→ Task to carry out
Of all the lines in the entries, how many carry the word "options"? The reply is that number and no more.

→ Data records

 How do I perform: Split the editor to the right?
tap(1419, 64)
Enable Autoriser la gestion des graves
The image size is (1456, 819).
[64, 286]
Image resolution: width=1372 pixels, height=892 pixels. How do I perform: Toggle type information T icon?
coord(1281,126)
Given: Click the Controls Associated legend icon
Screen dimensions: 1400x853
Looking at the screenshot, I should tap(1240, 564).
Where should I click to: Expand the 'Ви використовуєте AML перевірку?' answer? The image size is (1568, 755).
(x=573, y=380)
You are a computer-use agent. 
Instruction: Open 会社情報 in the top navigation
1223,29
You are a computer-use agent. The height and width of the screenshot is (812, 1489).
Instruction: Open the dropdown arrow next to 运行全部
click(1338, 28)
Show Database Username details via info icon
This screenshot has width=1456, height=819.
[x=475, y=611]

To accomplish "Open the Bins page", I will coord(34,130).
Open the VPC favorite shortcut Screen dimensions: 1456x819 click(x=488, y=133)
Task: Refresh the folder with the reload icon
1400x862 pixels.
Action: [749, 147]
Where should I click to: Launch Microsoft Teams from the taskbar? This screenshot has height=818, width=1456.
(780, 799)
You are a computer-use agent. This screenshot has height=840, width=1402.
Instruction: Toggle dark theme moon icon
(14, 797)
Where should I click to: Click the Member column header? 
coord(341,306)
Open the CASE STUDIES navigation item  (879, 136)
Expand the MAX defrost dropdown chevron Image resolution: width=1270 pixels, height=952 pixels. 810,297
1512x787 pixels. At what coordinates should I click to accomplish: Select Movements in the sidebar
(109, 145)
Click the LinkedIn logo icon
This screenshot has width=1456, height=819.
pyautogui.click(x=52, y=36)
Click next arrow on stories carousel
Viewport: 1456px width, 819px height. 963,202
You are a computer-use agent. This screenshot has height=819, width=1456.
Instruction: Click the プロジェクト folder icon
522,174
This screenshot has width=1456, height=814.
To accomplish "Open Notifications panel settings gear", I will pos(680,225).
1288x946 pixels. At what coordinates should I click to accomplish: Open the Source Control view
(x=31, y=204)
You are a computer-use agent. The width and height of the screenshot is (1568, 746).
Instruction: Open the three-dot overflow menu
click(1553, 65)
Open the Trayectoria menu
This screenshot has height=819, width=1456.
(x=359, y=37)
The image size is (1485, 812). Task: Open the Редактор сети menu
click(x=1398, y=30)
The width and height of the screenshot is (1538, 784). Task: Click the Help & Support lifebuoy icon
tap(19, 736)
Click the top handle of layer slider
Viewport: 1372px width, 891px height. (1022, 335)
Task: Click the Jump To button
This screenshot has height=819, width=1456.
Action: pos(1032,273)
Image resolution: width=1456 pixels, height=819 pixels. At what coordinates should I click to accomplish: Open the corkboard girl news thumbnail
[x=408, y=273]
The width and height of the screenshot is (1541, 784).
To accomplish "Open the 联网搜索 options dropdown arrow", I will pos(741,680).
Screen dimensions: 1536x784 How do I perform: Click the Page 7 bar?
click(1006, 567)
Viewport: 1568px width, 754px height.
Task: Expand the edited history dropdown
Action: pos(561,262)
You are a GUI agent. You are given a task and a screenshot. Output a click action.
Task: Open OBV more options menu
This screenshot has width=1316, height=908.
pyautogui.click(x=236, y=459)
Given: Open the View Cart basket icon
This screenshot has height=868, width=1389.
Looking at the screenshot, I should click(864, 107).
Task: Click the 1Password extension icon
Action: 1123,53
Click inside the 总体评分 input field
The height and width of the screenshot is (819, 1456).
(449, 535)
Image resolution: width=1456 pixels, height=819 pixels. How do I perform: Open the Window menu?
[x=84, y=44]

→ Solution to the problem
2